__EXERCISE__. In the commentary below on British press coverage of grief, why does the writer place the blame on interviewers rather than on the bereaved relatives for the statements broadcast after such deaths? Answer in one to three sentences.

__TEXT SECTION__.
Three British soldiers, members of a famous regiment called the Black Watch, died recently in a car-bomb explosion in Iraq—the first British soldiers to perish this way in the terror-plagued country. For a few days, the British press and broadcasting media treated the event as if nothing else in the world mattered. The reaction was little short of hysterical, no doubt to the encouragement and pleasure of future car-bombers.

As is now usual whenever tragedy strikes, the press and broadcasters went straight to the relatives of the victims and asked them what they felt. Quiet grief and private dignity have become things of the past in contemporary Britain, replaced by sensation-seeking and shameless prurience. Journalists recently swarmed the survivors of a recent train crash and the doctors treating the injured, looking for tidbits to stimulate the jaded palates of the folks at home.

A sibling of one of the dead soldiers said in an interview that his brother had not volunteered in order to die on foreign soil but instead to bring home a paycheck. He never expected to go to war. Moreover, he believed this war to be wrong: ergo, Prime Minister Blair had innocent blood on his hands.

We may marvel at a society in which people join an entirely volunteer army for the pay alone, allegedly unaware that their lives might one day face danger at the orders of the government, whether they liked it or not, as if an army were some kind of alternative social security. Will medical students one day complain because they never knew they might one day see blood and death?

We should make allowances, of course, for statements that the bereaved make in the first shock of grief and loss. What is reprehensible is that interviewers should seek to provoke these utterances in the first place and then broadcast them far and wide. Exactly the same thing happened when terrorists beheaded the first British hostage in Iraq: the opinions of his relatives were sought and filled the newspapers and airwaves for days. This could only encourage more such atrocities.

Raw, undigested emotionalism now prevails in the British press and broadcasting media, whatever the subject. Weeping, wailing, and gnashing of teeth in public are almost compulsory if one does not wish to appear indifferent to the sufferings of others. Sobs are the ultimate argument, the QED of our age. The stiff upper lip belongs to a Britain that is no more.

__INFORMATION GIVEN__.

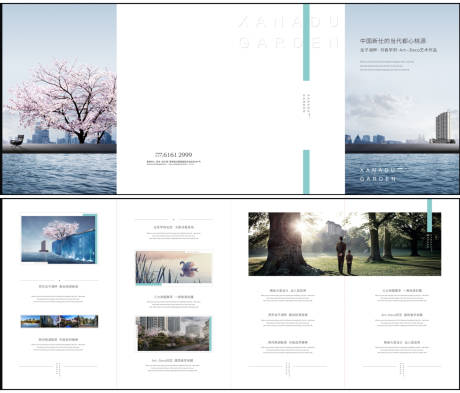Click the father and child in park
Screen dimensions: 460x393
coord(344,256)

* * *

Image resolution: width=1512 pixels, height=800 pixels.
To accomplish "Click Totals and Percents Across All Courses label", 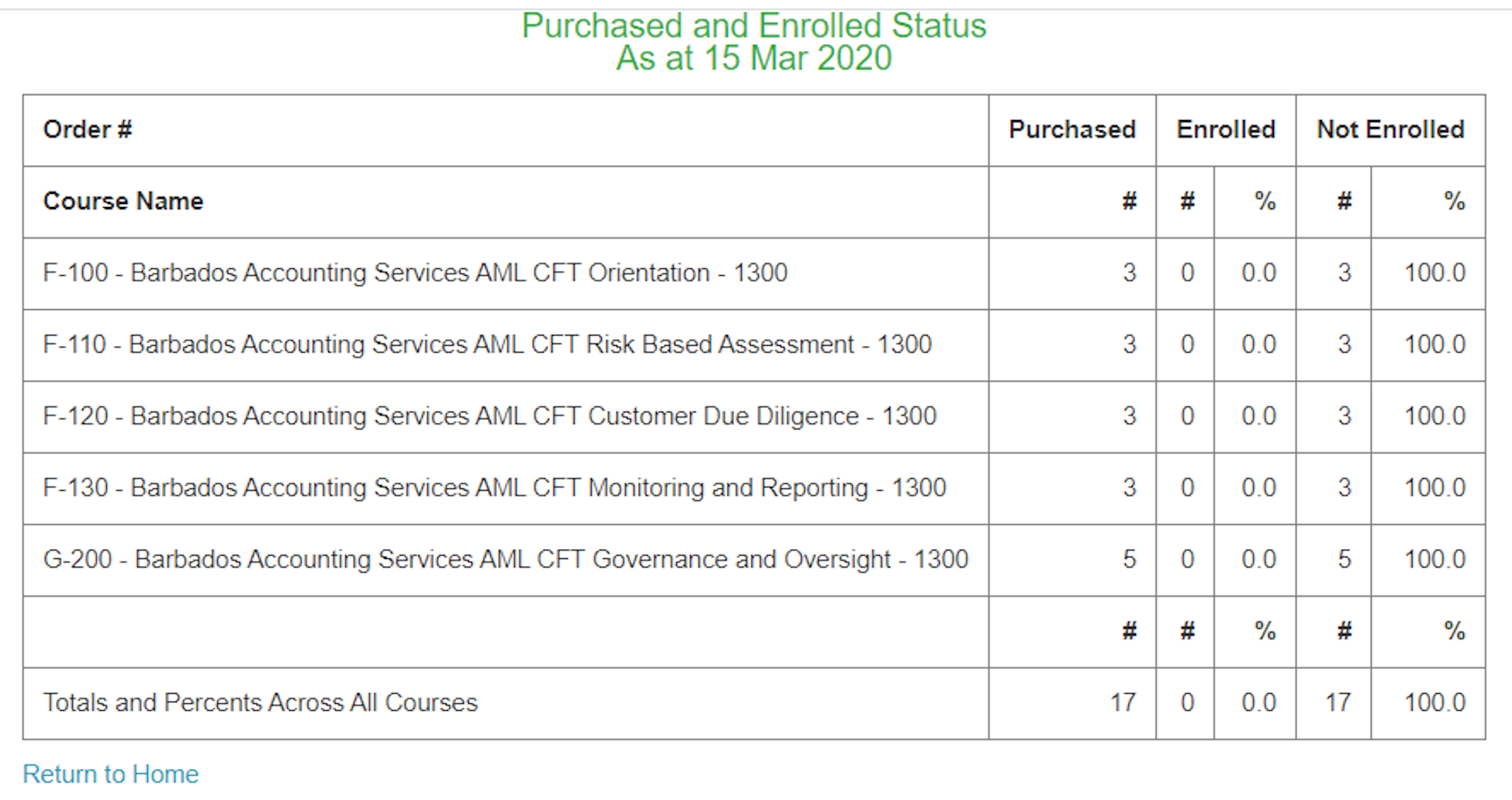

__ANSWER AREA__. The writer holds that allowances should be made for what the bereaved say in the first shock of grief and loss. What is reprehensible is that interviewers seek to provoke these utterances and then broadcast them far and wide. The writer adds that doing so, as after the beheading of the first British hostage in Iraq, could only encourage more such atrocities.